For additional information about the initiative, including eligibility requirements, submission templates, proposal review criteria, timeline, and more, visit the LLNL Early Career UC Faculty Initiative website. Expressions of interest are due on February 10.
Virtual Seminar Explores Physics-Based ML
In the December seminar—the 51st overall and 1st in a hybrid format—Aditi Krishnapriyan of UC Berkeley presented “Physics-Based Machine Learning with Differentiable Solvers.” Her talk covered the challenges with neural network approaches to solving differential equations through adding the underlying governing equations as a soft constraint to the loss function. She discussed how her team overcomes these challenges by developing a neural network architecture that incorporates differential equation constrained optimization. Finally, she showed that this architecture allows researchers to accurately and efficiently fit solutions to new problems, and demonstrated this on fluid flow and transport phenomena problems.
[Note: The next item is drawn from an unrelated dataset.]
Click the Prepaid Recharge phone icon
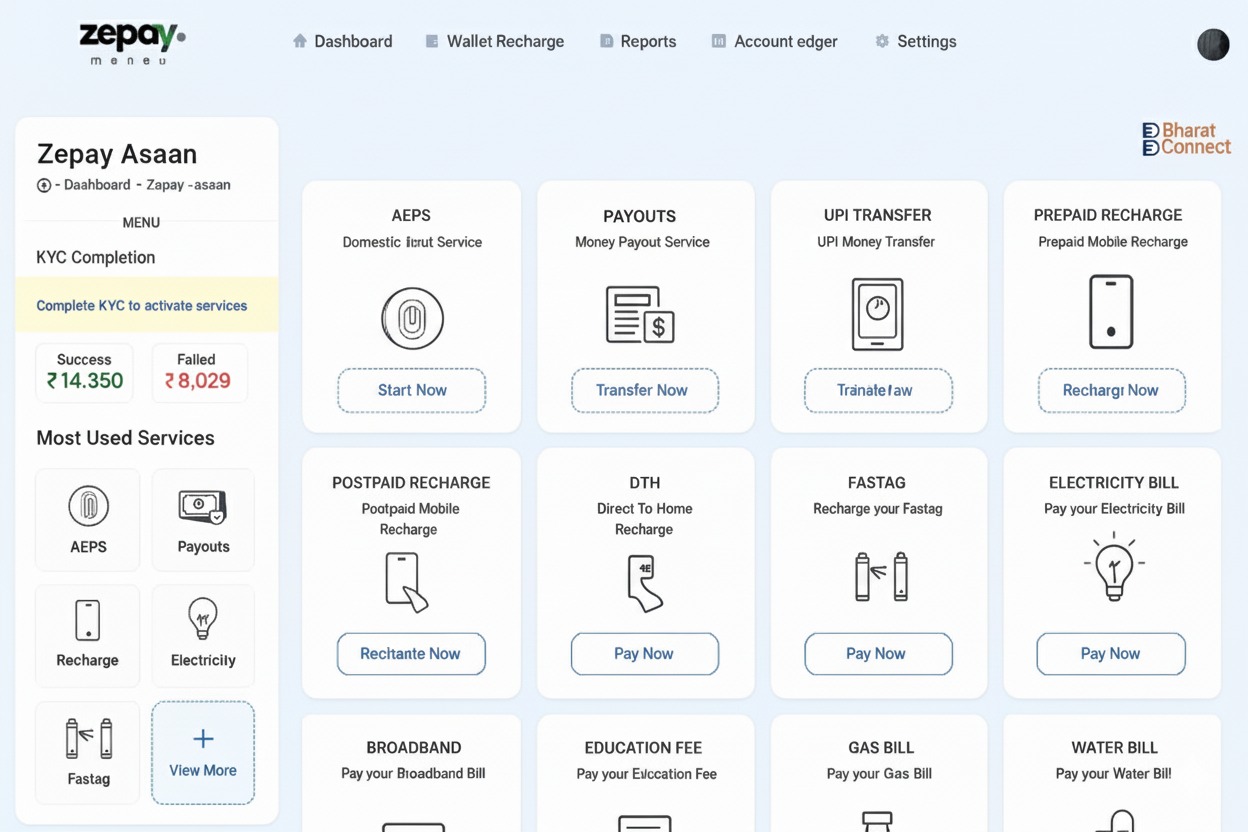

Krishnapriyan is Assistant Professor at UC Berkeley where she is a member of Berkeley AI Research, the AI+Science group in Electrical Engineering and Computer Sciences, and the theory group in Chemical Engineering. Her research interests include physics-inspired ML methods; geometric deep learning; inverse problems; and development of ML methods informed by physical sciences applications including molecular dynamics, fluid mechanics, and climate science. A former DOE Computational Science Graduate Fellow, Krishnapriyan holds a PhD from Stanford University and was the Luis W. Alvarez Fellow in Computing Sciences at Lawrence Berkeley National Lab.
Meet an LLNL Data Scientist
With an M.S. in Statistics and Applied Math from UC Santa Cruz, Mary Silva knows firsthand how the Lab’s multidisciplinary approach to teamwork can elevate everyone involved. “Even without an extensive background in biology, I can contribute to vaccine development and target identification while utilizing domain experts’ knowledge to interpret models and results. These experiences have inspired me to take computational biology courses. A data scientist is forever a student,” she explains. A former DSSI intern, Silva joined LLNL in 2020 and today works on active learning and Bayesian spatial models for rapid design of COVID-19 antibodies, as well as enhancing ML models through the multi-institutional Scalable Precision Medicine Open Knowledge Engine (SPOKE) project. As a mentor, she helps students improve their weaknesses. For instance, she says, “If a student doesn’t have public speaking confidence, I can give them opportunities to present their work to an audience.” Silva also co-organizes the Lab’s WiDS event and datathon challenge. “I found my Lab internship by attending WiDS Livermore with my professor, and the ability to socialize and network with LLNL researchers kicked off my career,” she states.